→ **Instrucciones**
a: Indica si estas afirmaciones concuerdan con el texto sobre el paso de la monarquía a la República en Roma. Responde sí o no a cada una y cita literalmente las palabras del texto que lo deciden: (i) La República fue obra exclusiva del Senado. (ii) Los primeros cuatro reyes mortificaron al elemento latino y sabino. (iii) Cuando firmó el tratado con Cartago, Roma ya contaba con una flota poderosa.
b: Prosigue el texto sobre el paso de la monarquía a la República en Roma a partir de su última frase.

→ **Fragmento del texto**
^^^^^^^^^^^^^^^^
Las «liberaciones» siempre cuestan caras. Roma pagó la suya, del rey, con el Imperio. Había empleado dos siglos y medio para conquistar la hegemonía sobre la Italia central y la alcanzó bajo la guía de siete soberanos. La República, para permanecer tal, tuvo que renunciar a todo aquel escaso patrimonio.
¿Qué cosa, pues, no había funcionado, bajo la monarquía, para inducir a los romanos, con tal de deshacerse de ella, a tal renuncia?
No había funcionado la cochura, es decir, la fusión entre las razas y las clases que constituyen su pueblo. Los primeros cuatro reyes habían mortificado al elemento etrusco que constituía la Burguesía, la Riqueza, el Progreso, la Técnica, la Industria, el Comercio. Los últimos tres habían mortificado al elemento latino y sabino que constituían la Aristocracia, la Agricultura, la Tradición y el Ejército, que hallaban su expresión política en el Senado. Y ahora el Senado se vengaba. Se vengaba con la República, que fue exclusivamente obra suya.
A partir de entonces todo fue republicano en Roma, incluso y especialmente la Historia, que comenzó a ser narrada de modo a desacreditar cada vez más el período monárquico y los grandiosos éxitos que bajo éste Roma había conseguido. Esto no debe ser olvidado al leerse los libros de Historia romana, que coacuerdan en hacer coincidir el inicio de la grandeza de la Urbe con el momento en que fue expulsado el último Tarquino.
Mas no era verdad. Roma había sido ya una poderosa capital en tiempos de los reyes, y es en buena parte gracias a su obra que volverá a serlo. Los austeros magistrados que ocuparon sus puestos y ejercieron el poder «en nombre del pueblo», encontraron constituidas ya en ella las premisas de los futuros triunfos: una ciudad bien organizada desde el punto de vista urbanístico y administrativo, una población cosmopolita y llena de recursos, una
élite
de técnicos de primera calidad, un Ejército experimentado, una Iglesia y una lengua codificadas ya, una diplomacia que había hecho su aprendizaje estableciendo y rompiendo alianzas un poco con todos los vecinos de casa.
Aquella diplomacia fue hábil incluso en el momento de la catástrofe. Se apresuró a estipular dos tratados: uno con Cartago para asegurarse la tranquilidad por la parte del mar, y otro, con la Liga Latina para asegurársela por la parte de tierra. Ambos implicaban las más radicales renuncias. En el mar, Roma abandonaba toda pretensión sobre Córcega, Cerdeña y Sicilia, que además se comprometía a no rebasar con sus naves y donde tan sólo podía abastecerse sin poner los pies en ellas. Mas era una renuncia que le costaba poco, dado que no poseía aún flota digna de este nombre.
^^^^^^^^^^^^^^^^
→ **Material proporcionado**
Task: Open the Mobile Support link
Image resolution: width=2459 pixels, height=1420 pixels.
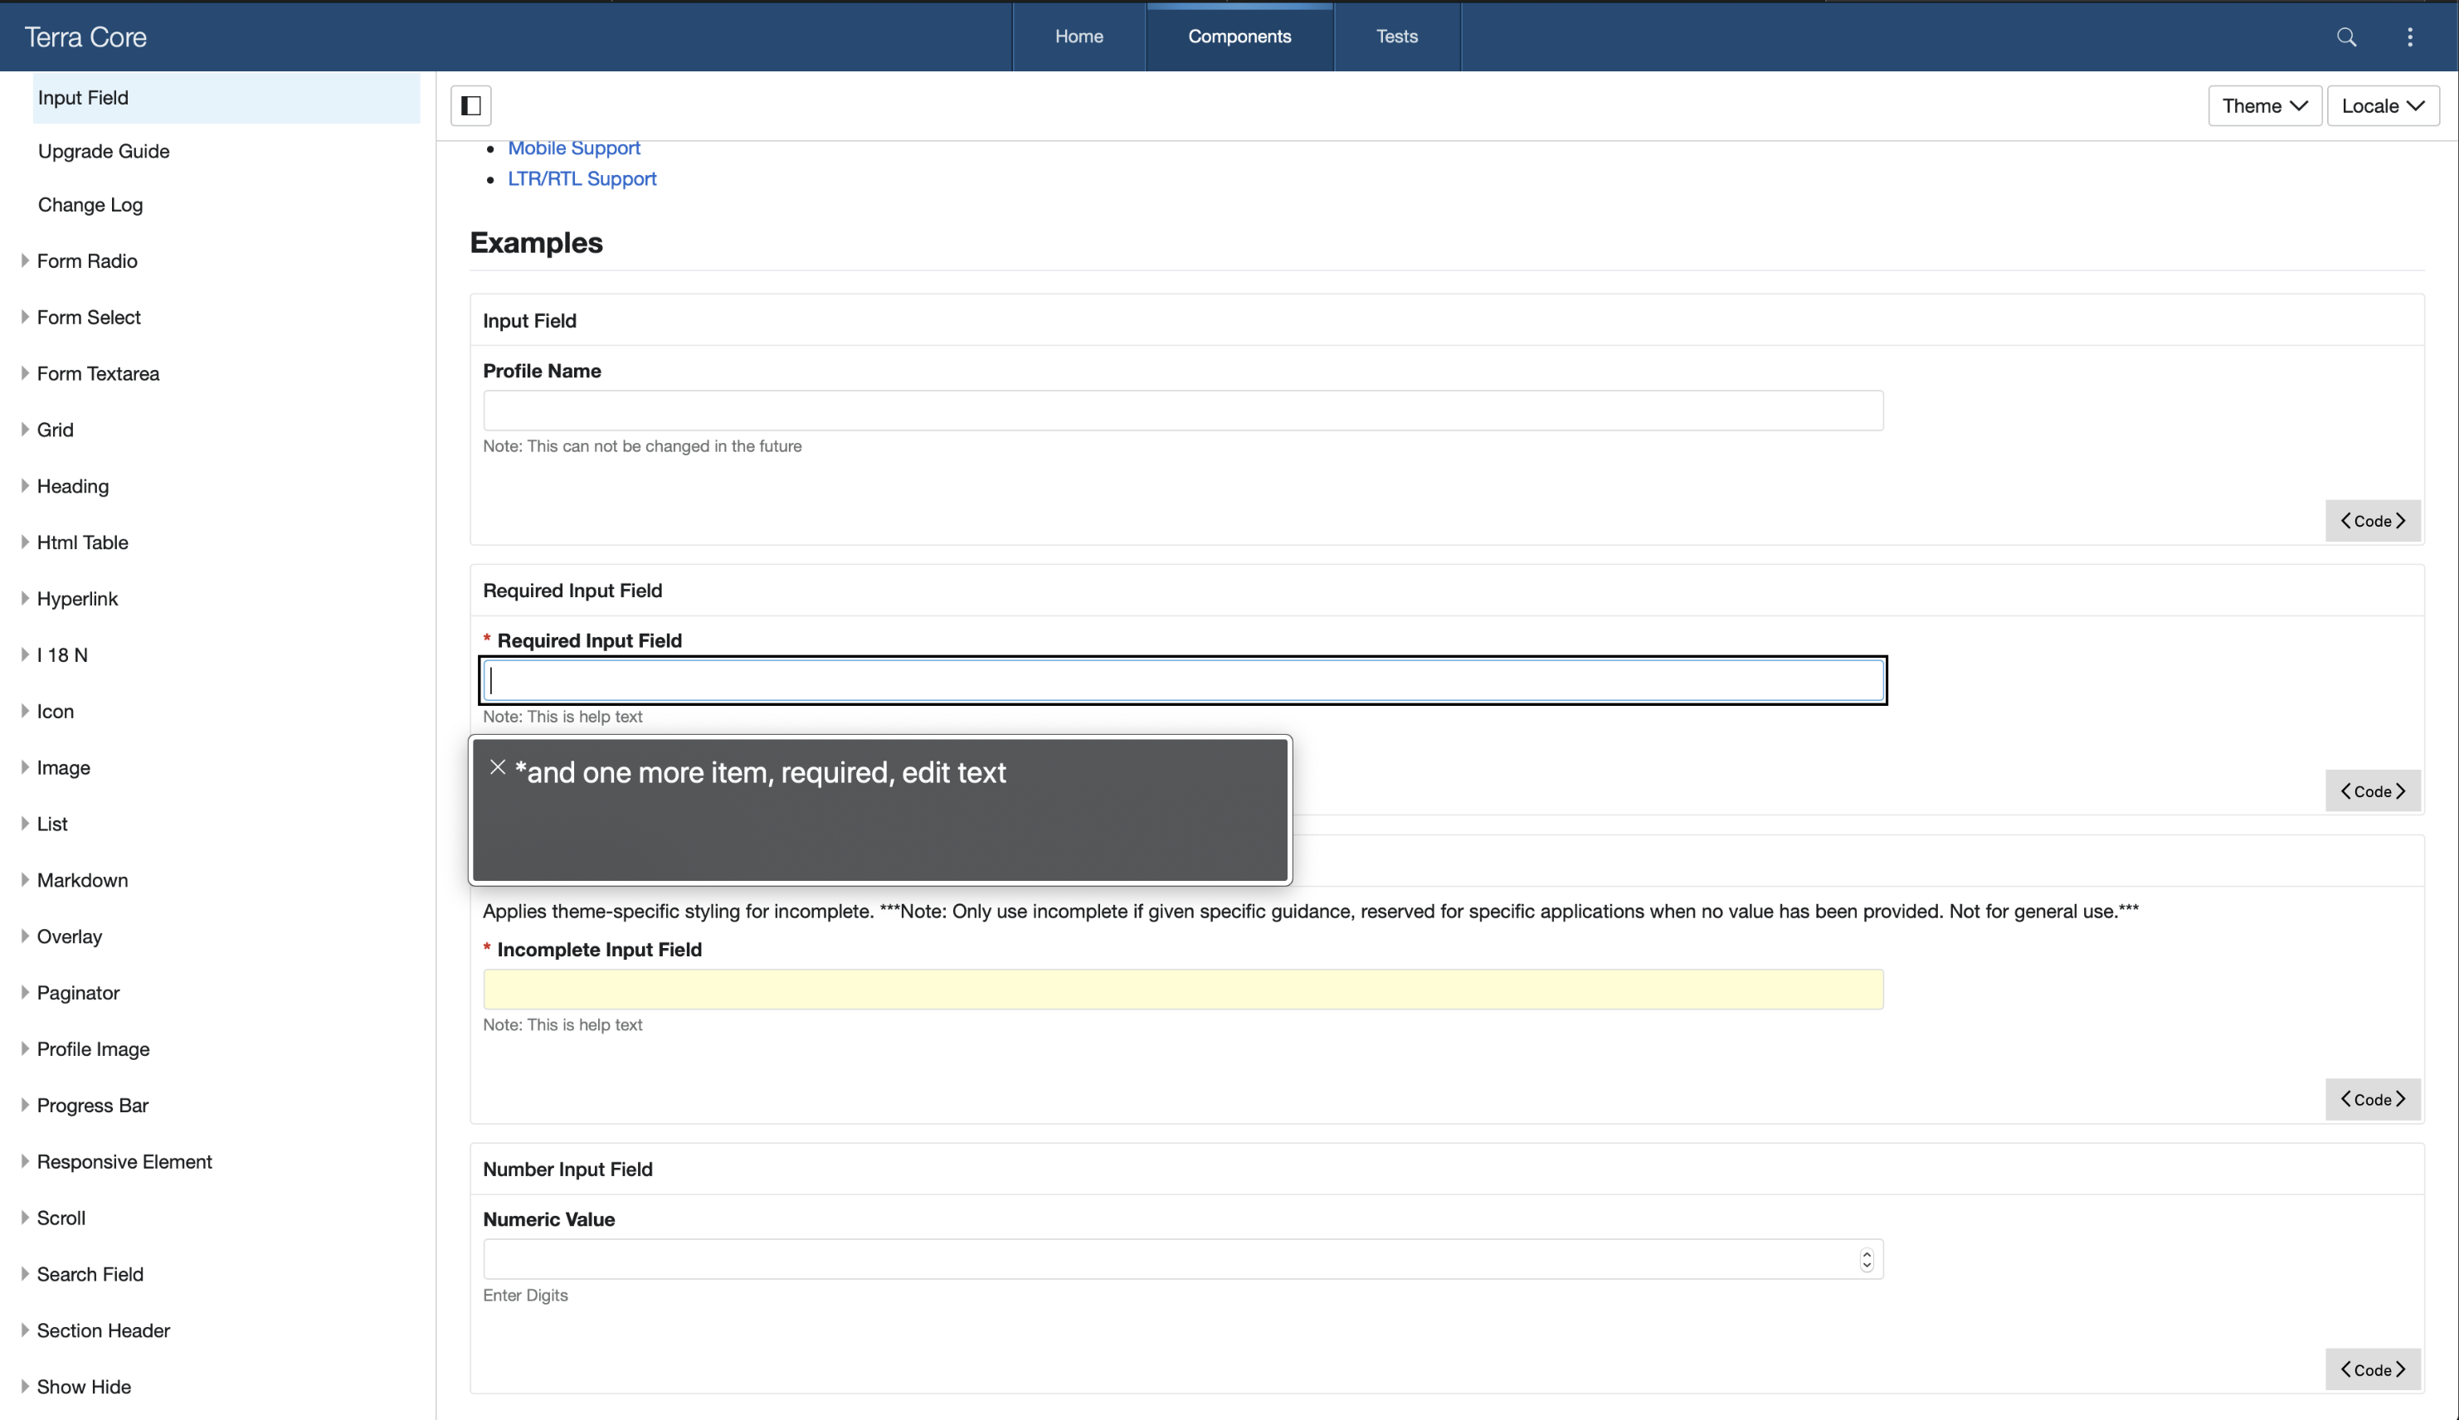Action: tap(574, 147)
^^^^^^^^^^^^^^^^
→ **Respuestas al ejercicio**
a:
(i) Sí: «Se vengaba con la República, que fue exclusivamente obra suya».
(ii) No: «Los primeros cuatro reyes habían mortificado al elemento etrusco».
(iii) No: «dado que no poseía aún flota digna de este nombre».

b:
Más dolorosas eran las de tierra, sancionadas por el cónsul Espurio Casio al término de las hostilidades con Veyes y sus aliados. Roma quedó dueña tan sólo de quinientas millas cuadradas y tuvo que aceptar ser equiparada a las demás ciudades en la Liga Latina. El
foedus
, o sea el pacto de 493 antes de Jesucristo, comienza con estas enfáticas palabras:
Haya paz entre los romanos y todas las ciudades latinas mientras la posición del cielo y de la tierra siga siendo la misma…
La posición del cielo y de la tierra no había cambiado en nada cuando, menos de un siglo después, la República romana reemprendió el camino de la guerra a mitad del cual se habían detenido sus antiguos reyes y no dejó a las ciudades latinas ni los ojos para llorar.
Desde entonces las alianzas entre los Estados han continuado estableciéndose con el propósito de que duren hasta que la posición del cielo y de la tierra siga siendo la misma. Y, a distancia de pocos o de muchos años, uno de los contratantes termina infaliblemente como Veyes. Mas los diplomáticos insisten en usar aquella fórmula, u otra equivalente, y los pueblos en creer en ella.
SPQR
Desde aquel año de 508 en que fue fundada la República, todos los monumentos que los romanos elevaron un poco en todas partes llevaron la sigla SPQR, que quiere decir;
Senatus Populos Que Romanus
, o sea «el Senado y el pueblo romano».
Ya hemos dicho lo que era el Senado. En cambio, no hemos dicho todavía qué era el pueblo, que no correspondía en absoluto a lo que nosotros entendemos con esta palabra. En aquellos lejanos días de Roma no incluía toda la ciudadanía, como ocurre hoy, sino tan sólo dos «órdenes», o sea dos clases sociales: la de los «patricios» y la de los
quites
o «caballeros».
Los patricios eran los que descendían de los
paires
, o sea de los fundadores de la ciudad. Según Tito Livio, Rómulo había elegido un centenar de cabezas de familia que le ayudasen a construir Roma. Naturalmente, éstos acapararon los mejores predios y se consideraban un poco los dueños de la casa con respecto a los que, vinieron después. Los primeros reyes no habían tenido, en efecto, ningún problema social que resolver, porque todos los súbditos eran iguales entre sí, y el mismo soberano no era más que uno de ellos encargado por todos los demás del desempeño de funciones determinadas, sobre todo de las religiosas.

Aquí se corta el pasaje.